L’absence de procédure ouverte en assistance éducative auprès du juge des enfants de Dunkerque a été vérifiée en application de l’article 1072-1 du code de procédure civile.
L’ordonnance de clôture a été rendue le 17 mars 2026 et l’affaire a été fixée à l’audience de plaidoirie du 24 mars 2026.
Lors de cette audience, la décision a été mise en délibéré au 05 mai 2026 par mise à disposition au greffe.
MOTIFS DE LA DÉCISION
Il convient de rappeler que les demandes de « donner acte », de « dire et juger » ou de « constater », expressions synonymes, n’ont, en ce qu’elles se réduisent en réalité à une synthèse des moyens développés dans le corps des écritures, aucune portée juridique (Cass. Civ. 3ème, 16 juin 2016, n°15-16.469) et, faute de constituer des prétentions au sens de l’article 4 du code de procédure civile, ne sont pas rappelées ni examinées au dispositif.
SUR LE FONDEMENT DU DIVORCE
En application des articles 233 et 234 du code civil, le divorce peut être demandé par l’un ou l’autre des époux ou par les deux lorsqu’ils acceptent le principe de la rupture du mariage sans considération des faits à l’origine de celle-ci.
L’article 1124 du code de procédure civile ajoute que le juge prononce le divorce sans autre motif que l’acceptation des époux.
En l’espèce, les deux époux ont régulièrement signé le procès-verbal d’acceptation du principe de la rupture du mariage, annexé à l’ordonnance d’orientation et de mesures provisoires rendue le 07 octobre 2025. Chacun des époux a donc déclaré accepter le principe de la rupture du mariage dans les conditions légalement prévues.
Le juge aux affaires familiales a dès lors acquis la conviction que cet accord a été donné librement.
Par conséquent, il convient de prononcer le divorce pour acceptation du principe de la rupture du mariage.
SUR LES CONSÉQUENCES DU DIVORCE ENTRE LES ÉPOUX
Sur la liquidation du régime matrimonial
Aux termes de l’article 267 du code civil, il n’y a pas lieu, au moment du prononcé du divorce, d’ordonner la liquidation du régime matrimonial des époux ni de statuer sur les demandes de liquidation et de partage de leurs intérêts patrimoniaux, s’il n’est justifié par tous moyens des désaccords subsistants entre les parties.
En l’espèce, il sera donné acte aux parties de leurs propositions de règlement de leurs intérêts pécuniaires et patrimoniaux.
Dès lors, il convient de renvoyer les parties à procéder amiablement à la liquidation et au partage de leurs intérêts patrimoniaux.
Sur la révocation des avantages matrimoniaux
En application des dispositions de l’article 265 du code civil, le divorce emporte révocation de plein droit des avantages matrimoniaux qui ne prennent effet qu’à la dissolution du régime matrimonial ou au décès de l’un des époux et des dispositions à cause de mort, accordés par un époux envers son conjoint par contrat de mariage ou pendant l’union, sauf volonté contraire de l’époux qui les a consentis.

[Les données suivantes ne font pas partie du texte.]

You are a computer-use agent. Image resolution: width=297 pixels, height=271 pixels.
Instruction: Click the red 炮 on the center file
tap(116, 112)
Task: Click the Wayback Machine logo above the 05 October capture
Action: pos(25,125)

Cette volonté est constatée par le juge au moment du prononcé du divorce et rend irrévocables l’avantage ou la disposition maintenus.
En l’espèce, faute de constater cette volonté, le divorce emporte révocation des donations et avantages matrimoniaux que Madame [D] et Monsieur [B] ont pu, le cas échéant, se consentir.
Sur l’usage du nom du conjoint
Il résulte de l’article 264 alinéa 1er du code civil qu’à la suite du divorce, chacun des époux perd l’usage du nom de son conjoint.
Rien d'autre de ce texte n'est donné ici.